Lesterland: The Corruption of Congress and How to End It (TED Books)
Before we can tackle climate change, financial reform, education reform or, well, anything, there is a single issue that we in the United States must confront. As legal activist Lawrence Lessig says in today’s talk, before we can bring about change on any of the thousands of issues that matter to us, we must change a central corruption at the root of the American political system — that politicians must raise vast amounts of money in order to have a chance in the general election. This makes them prone to the influence of a very small percentage of the population.
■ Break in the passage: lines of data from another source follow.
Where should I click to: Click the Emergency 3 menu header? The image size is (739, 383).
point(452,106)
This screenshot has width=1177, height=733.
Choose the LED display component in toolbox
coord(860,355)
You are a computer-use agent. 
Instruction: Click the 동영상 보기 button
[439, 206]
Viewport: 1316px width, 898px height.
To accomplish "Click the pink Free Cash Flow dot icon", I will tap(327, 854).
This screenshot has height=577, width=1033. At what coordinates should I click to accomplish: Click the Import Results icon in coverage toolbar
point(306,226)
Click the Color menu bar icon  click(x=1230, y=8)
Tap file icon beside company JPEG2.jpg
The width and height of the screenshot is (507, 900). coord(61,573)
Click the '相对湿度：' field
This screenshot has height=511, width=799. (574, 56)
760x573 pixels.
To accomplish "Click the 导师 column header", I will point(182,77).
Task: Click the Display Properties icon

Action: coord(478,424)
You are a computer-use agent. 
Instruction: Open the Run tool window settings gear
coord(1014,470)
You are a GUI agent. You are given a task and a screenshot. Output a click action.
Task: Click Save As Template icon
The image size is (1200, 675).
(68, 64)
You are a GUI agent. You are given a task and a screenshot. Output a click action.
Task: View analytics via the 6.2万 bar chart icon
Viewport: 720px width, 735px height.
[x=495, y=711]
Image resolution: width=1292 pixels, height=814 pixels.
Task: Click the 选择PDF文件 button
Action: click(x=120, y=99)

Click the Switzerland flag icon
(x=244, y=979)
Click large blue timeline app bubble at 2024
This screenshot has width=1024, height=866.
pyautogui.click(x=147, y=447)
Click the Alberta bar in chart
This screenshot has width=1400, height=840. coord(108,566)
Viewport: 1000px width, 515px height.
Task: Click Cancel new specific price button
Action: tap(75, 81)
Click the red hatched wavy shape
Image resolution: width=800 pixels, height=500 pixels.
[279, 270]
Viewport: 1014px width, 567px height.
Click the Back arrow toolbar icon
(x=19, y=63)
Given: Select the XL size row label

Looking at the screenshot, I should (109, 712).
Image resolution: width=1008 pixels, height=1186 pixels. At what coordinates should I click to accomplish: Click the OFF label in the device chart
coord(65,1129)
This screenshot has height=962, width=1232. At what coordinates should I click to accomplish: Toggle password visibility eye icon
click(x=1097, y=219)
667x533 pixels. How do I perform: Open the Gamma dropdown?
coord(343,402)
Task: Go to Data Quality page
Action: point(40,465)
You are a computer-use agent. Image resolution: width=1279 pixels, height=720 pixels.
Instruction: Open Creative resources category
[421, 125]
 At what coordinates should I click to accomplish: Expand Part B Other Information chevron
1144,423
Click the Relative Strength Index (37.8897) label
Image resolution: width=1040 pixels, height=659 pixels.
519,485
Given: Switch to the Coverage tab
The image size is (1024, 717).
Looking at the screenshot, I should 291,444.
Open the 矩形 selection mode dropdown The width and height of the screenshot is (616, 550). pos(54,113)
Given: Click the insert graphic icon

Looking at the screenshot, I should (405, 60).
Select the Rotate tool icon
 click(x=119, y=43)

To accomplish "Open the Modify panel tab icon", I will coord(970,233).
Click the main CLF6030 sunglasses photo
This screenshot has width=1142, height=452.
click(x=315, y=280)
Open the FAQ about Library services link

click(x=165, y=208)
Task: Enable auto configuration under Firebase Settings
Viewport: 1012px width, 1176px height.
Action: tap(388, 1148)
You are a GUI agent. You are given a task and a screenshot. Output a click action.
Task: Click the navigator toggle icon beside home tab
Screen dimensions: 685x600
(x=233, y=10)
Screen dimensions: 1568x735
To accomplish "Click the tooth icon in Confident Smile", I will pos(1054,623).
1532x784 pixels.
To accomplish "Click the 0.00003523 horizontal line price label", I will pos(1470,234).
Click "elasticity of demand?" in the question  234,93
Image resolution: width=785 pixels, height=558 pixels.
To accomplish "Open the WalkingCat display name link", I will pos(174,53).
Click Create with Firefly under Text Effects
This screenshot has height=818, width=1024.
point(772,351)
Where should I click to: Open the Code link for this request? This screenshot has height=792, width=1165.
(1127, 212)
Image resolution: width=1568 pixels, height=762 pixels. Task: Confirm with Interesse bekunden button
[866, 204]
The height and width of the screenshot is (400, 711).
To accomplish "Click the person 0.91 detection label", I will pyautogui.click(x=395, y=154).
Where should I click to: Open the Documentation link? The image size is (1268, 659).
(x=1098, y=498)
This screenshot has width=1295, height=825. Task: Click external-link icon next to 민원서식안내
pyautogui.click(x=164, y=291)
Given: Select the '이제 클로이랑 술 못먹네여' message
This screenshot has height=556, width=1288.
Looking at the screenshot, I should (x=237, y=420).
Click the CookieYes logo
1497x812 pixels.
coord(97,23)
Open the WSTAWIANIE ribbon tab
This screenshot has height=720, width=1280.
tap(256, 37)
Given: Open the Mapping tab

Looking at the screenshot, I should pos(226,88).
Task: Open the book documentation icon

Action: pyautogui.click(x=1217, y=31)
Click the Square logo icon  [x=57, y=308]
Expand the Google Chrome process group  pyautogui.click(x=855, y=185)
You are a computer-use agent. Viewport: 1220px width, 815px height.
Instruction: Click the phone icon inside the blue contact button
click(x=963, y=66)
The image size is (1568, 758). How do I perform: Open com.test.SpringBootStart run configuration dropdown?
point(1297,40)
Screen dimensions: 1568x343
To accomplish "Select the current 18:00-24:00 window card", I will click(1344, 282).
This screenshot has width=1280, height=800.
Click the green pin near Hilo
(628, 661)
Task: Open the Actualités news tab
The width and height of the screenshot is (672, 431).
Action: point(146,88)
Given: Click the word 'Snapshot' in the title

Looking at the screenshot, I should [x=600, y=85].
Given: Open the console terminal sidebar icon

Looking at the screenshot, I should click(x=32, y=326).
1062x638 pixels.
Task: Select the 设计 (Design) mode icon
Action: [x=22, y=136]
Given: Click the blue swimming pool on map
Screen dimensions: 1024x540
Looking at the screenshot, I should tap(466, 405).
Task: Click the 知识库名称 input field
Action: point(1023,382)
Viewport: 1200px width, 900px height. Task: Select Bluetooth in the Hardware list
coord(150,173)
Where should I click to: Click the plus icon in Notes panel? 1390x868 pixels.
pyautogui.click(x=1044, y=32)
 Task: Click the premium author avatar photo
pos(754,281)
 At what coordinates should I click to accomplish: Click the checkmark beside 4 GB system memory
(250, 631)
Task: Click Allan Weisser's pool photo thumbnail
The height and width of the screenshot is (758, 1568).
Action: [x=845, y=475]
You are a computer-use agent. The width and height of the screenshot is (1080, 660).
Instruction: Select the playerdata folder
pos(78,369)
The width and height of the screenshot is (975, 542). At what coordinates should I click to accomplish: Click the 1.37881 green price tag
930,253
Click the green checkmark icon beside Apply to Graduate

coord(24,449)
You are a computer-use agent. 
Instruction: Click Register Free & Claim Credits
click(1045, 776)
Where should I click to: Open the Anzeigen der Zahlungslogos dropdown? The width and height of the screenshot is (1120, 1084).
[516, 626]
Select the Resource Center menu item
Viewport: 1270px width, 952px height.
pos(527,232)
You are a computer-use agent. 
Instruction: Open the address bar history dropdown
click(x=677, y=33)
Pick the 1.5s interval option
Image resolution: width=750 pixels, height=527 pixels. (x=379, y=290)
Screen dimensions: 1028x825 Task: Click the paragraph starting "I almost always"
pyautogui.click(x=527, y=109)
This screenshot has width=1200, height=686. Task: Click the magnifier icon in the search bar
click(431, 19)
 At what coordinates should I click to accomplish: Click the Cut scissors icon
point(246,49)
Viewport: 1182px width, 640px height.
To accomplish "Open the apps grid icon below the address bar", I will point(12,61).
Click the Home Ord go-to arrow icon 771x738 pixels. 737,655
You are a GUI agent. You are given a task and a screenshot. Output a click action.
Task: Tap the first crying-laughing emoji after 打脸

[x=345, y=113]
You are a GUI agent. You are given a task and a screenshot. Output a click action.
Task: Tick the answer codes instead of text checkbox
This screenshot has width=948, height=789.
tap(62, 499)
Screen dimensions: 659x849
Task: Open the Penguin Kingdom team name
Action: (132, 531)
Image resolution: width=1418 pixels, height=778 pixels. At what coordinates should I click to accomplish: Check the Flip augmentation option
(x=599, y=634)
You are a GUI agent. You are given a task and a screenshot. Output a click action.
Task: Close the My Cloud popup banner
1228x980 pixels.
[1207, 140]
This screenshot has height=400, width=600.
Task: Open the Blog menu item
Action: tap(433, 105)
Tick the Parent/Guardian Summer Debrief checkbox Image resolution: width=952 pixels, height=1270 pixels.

The American political system has been foundationally weakened by a corrupt campaign funding system, creating a dangerously unstable and inequitable design that could destroy our republic — if we let it. In this provocative and important book, Harvard law professor Lawrence Lessig takes on the deep flaws in our campaign finance system and lays out a plan for fixing it. Lessig describes a place called Lesterland, a fictional land with a population of 311 million people of whom the 144,000, or 0.05 percent, named Lester are the people really in charge. It’s the United States, of course, and Lesters are the people who fund the election. Lessig notes that just 132 Americans gave 60 percent of the SuperPAC money spent in the election cycle. It’s these few, he says, who are our Lesters, and our dependence on them is perverting the democracy of the country. After all, if candidates have to spend 30 to 70 percent of their time trying to raise funds to get back to Congress, which they do, might that not affect their principles, their beliefs, their ideals, and what they’re prepared to fight for on behalf of the people?